Stored data:
========================================================================
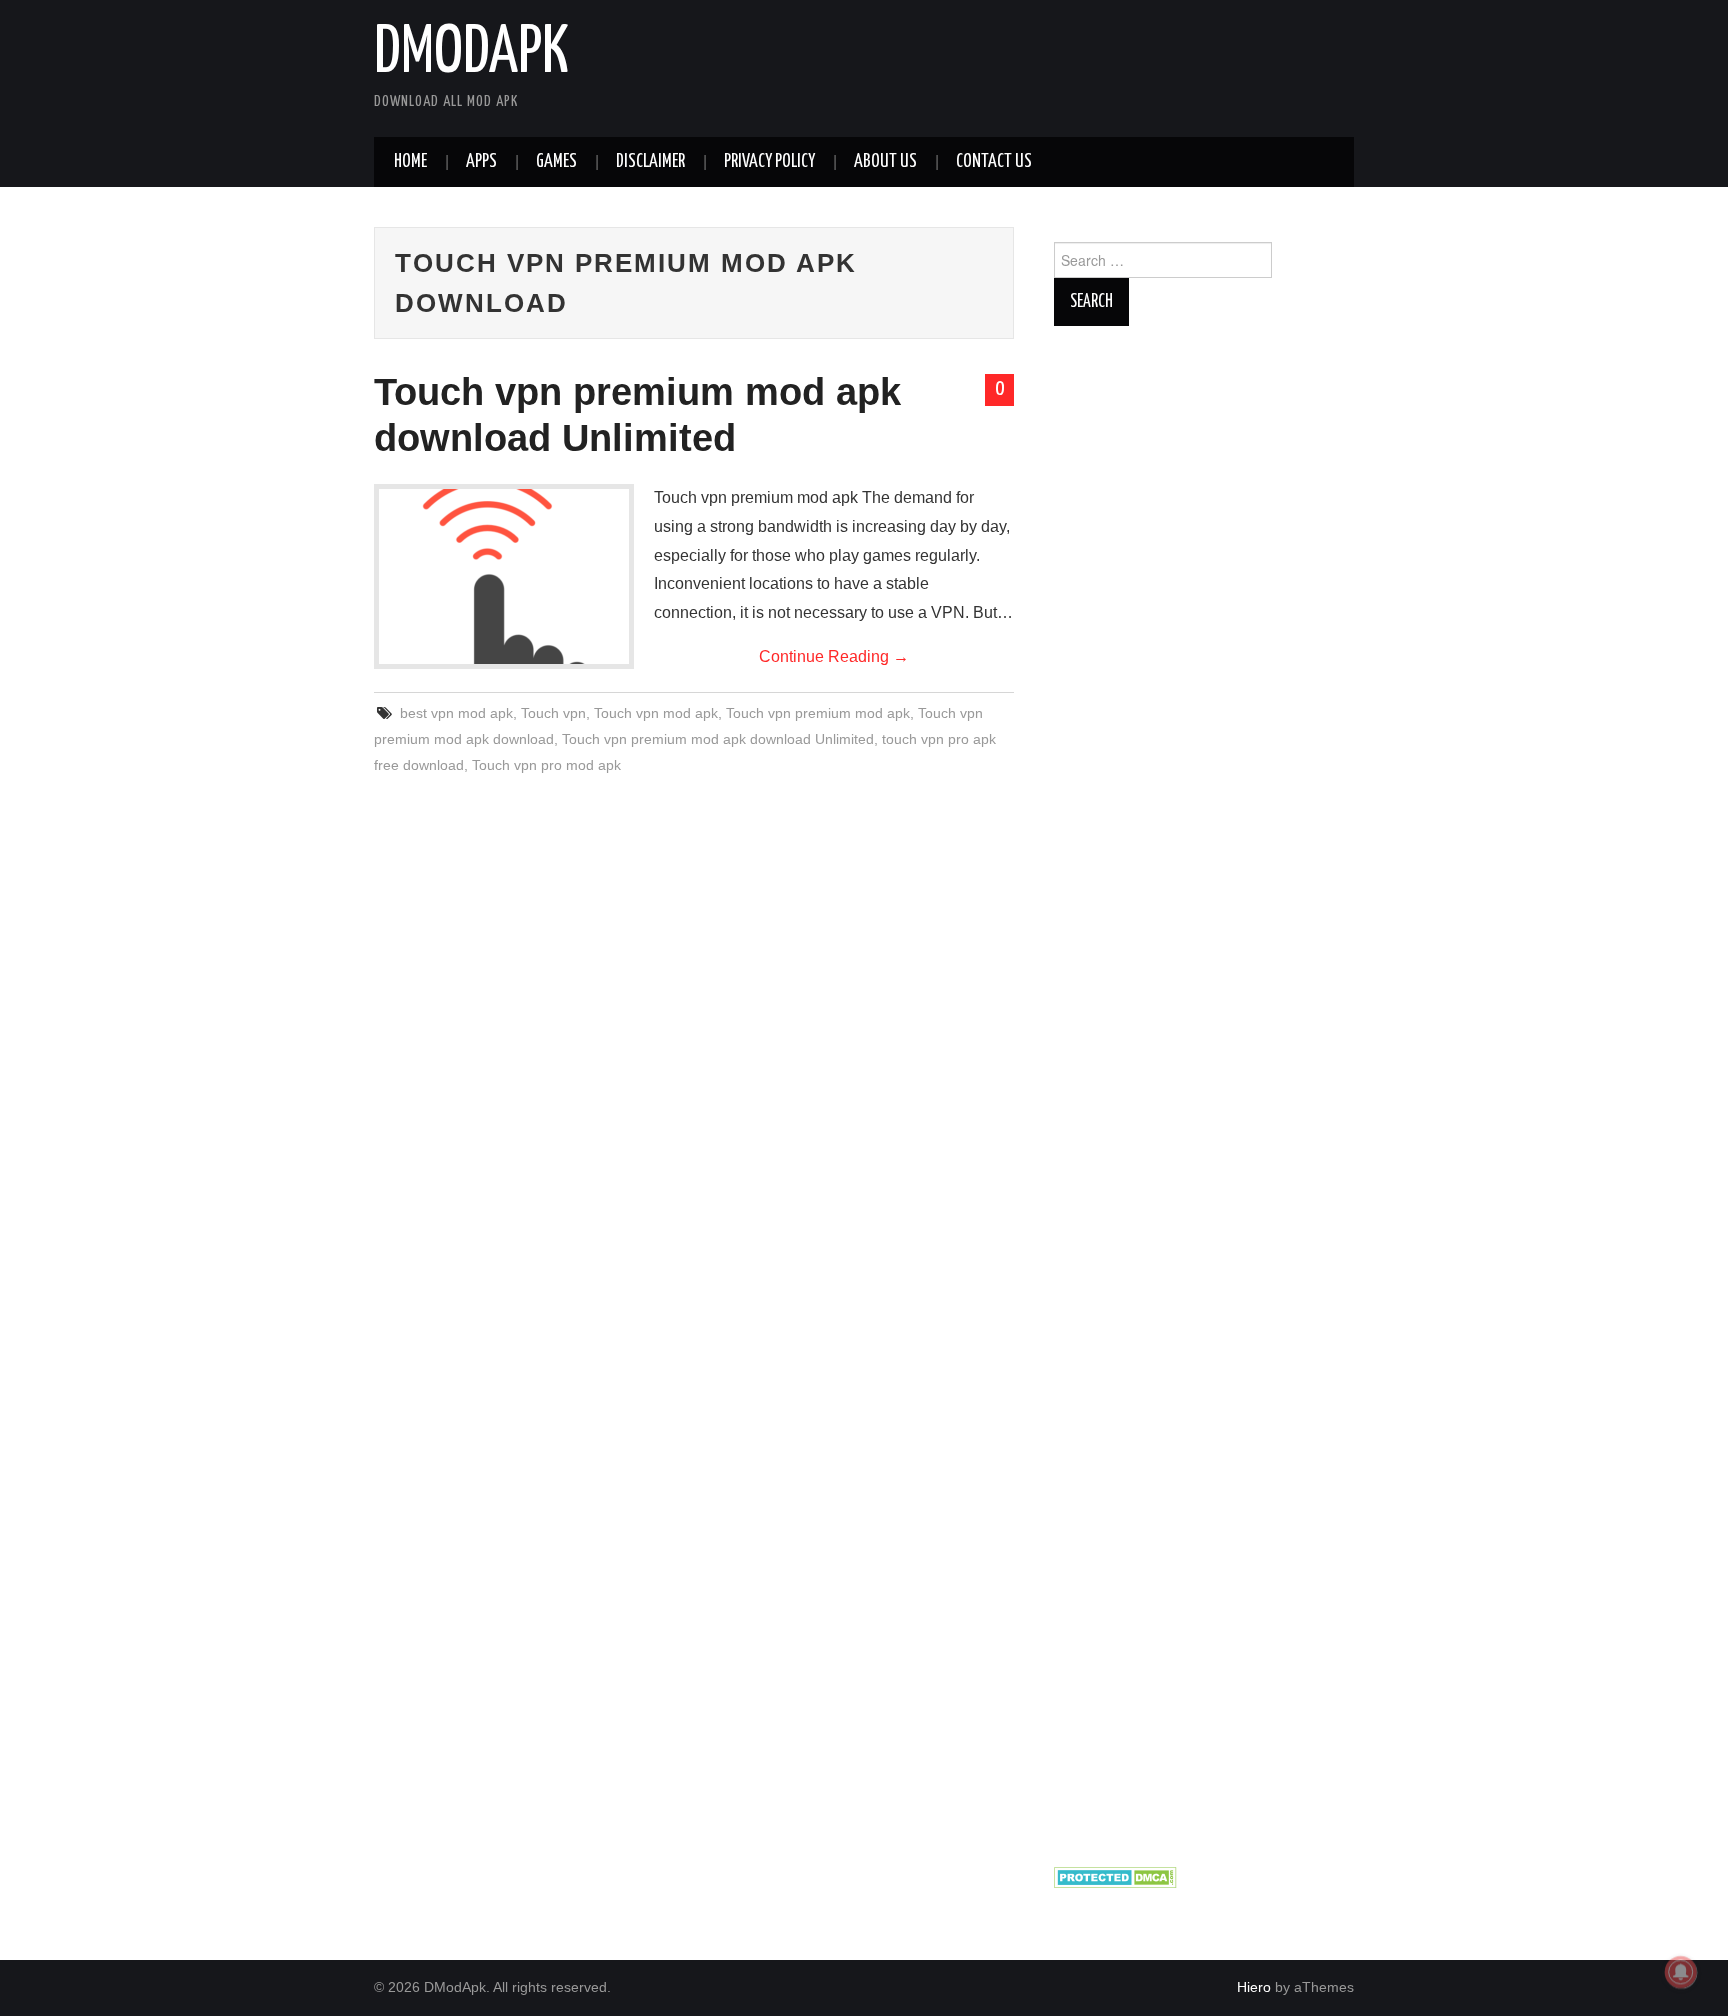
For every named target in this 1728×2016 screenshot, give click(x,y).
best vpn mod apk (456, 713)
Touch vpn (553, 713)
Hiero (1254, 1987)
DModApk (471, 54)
========================================================================
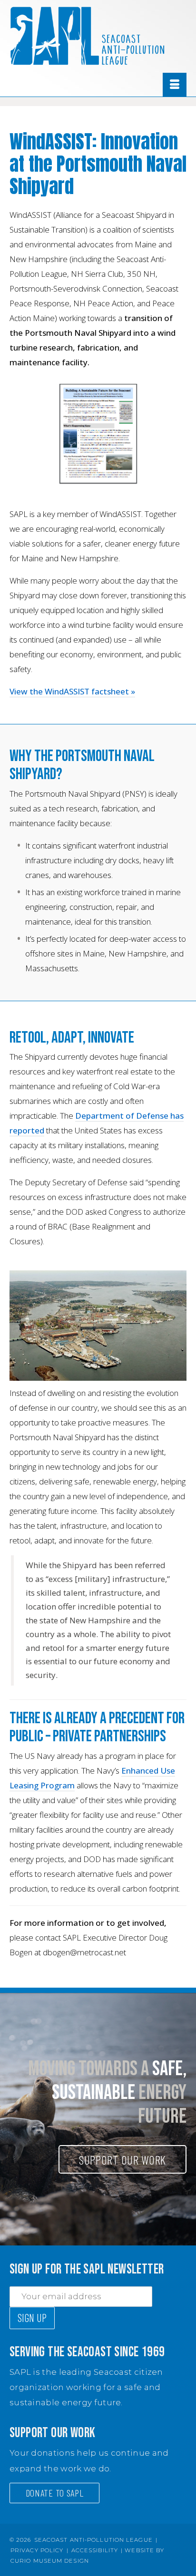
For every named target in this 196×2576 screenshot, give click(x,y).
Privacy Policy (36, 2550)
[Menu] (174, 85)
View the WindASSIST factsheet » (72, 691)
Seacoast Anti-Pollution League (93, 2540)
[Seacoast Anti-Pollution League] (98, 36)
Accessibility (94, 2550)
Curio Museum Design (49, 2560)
========================================================================
_EXERCISE BRIEF_
Above are the records; copy exactly the lines from the line with "For every named target in this 1728×2016" through the line with "DModApk (471, 54)", both included.

_SOLUTION FOR THIS TASK_
For every named target in this 1728×2016 screenshot, give click(x,y).
best vpn mod apk (456, 713)
Touch vpn (553, 713)
Hiero (1254, 1987)
DModApk (471, 54)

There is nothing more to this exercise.